Of course, only gas coming from Russia could be delivered, and it still needed to use Ukraine's gas infrastructure, so the active cooperation of Gazprom, Russian and Ukrainian senior people was required to put that Trade in place (you can't move 30 billion cubic meters of gas per year without the approval of senior management, and cover from senior politicians) - but the very real money generated did not need to go either to Kiev or to Moscow. Thus the top people that enable that Trade are able to personally benefit massively from it - and effectively cut out both Kiev and Gazprom. (I have described this Trade in a long article for French think tank IFRI here: Gazprom as a Predictable Partner. Another Reading of the Russian-Ukrainian and Russian-Belarusian Energy Crises)
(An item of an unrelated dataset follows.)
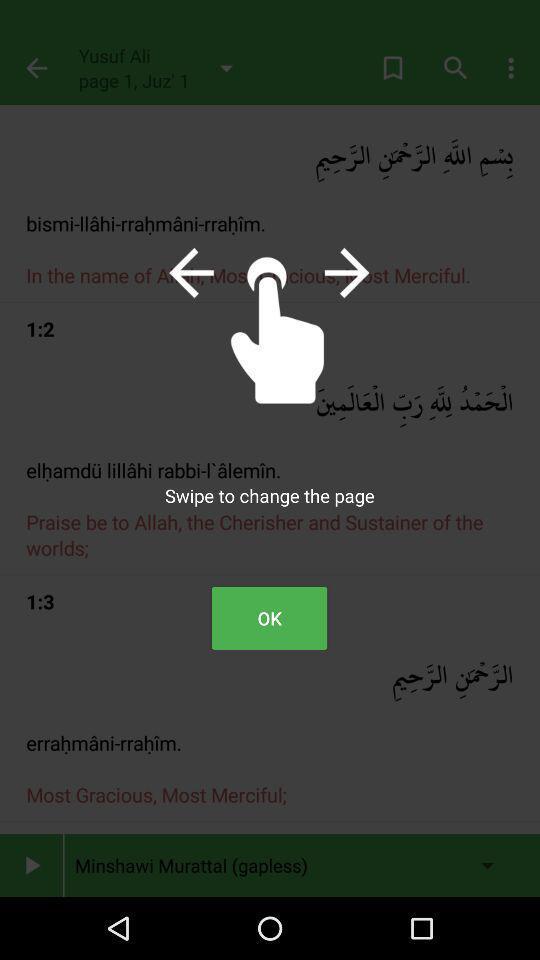  I want to click on ok, so click(269, 617).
Now, such a juicy business attracts others keen to get in on the action. In Ukraine, political infighting can largely be understood, in my view, by the fight over who will be the Ukrainian counterparty to that Trade (it's no coincidence that Yulia Timoschenko made her fortune in gas trading in the 90s, and that Yanukovich represents some of the largest gas-users from heavy-industry in Eastern Ukraine). In Russia, similarly, one has to go beyond the image of a monolithic Kremlin with its faithful Gazprom arm - both are rife with infighting and coalitions within both centers of power come and go (as an exemple, just look how the 50% of Gazprom formally owned by the Russian State is split between at least two public bodies controlled by different senior Kremlin insiders).
So while the world is focused on the predictable public brinkmanship between Ukraine and Russia (Russia threatens, Ukraine appears to cave in at the last minute, but really doesn't, Russia cuts gas, Ukraine siphons gas, Russian is indignant, both sides make their case to Europe, Russia restores gas supplies, another meaningless agreement is announced), the real fight over the loot is taking place more discreetly between a few oligarchs in Moscow and Kiev. But nobody is talking about that. Which is the whole purpose of the theater show we are "offered."
Worries about Russia or Gazprom using the "gas weapon" against Europe are misplaced. In their official capacity, both are keenly aware of their absolute dependency on exports to Europe for a huge chunk of the country's income, and on the need for stable, reliable long term relationships to finance the investments needed in gas infrastructure (and they know their clients share that need). They are happy to play power politics with the West's worries as this goes down well with their own domestic audiences, but fundamentally they will not rock the gas boat.
Not, what is a lot more worrisome is that governments in Ukraine and Russia can tolerate - and indeed encourage - such blatant breaches of their authority and such large scale theft of what are effectively public resources. That the highest levels of government in both countries, and major bits of their infrastructure can be instrumentalised in what are disputes between unknown oligarchs only show how little rule of law and accountability there is in these countries, and how powerless Putin really is when dealing with competing power factions.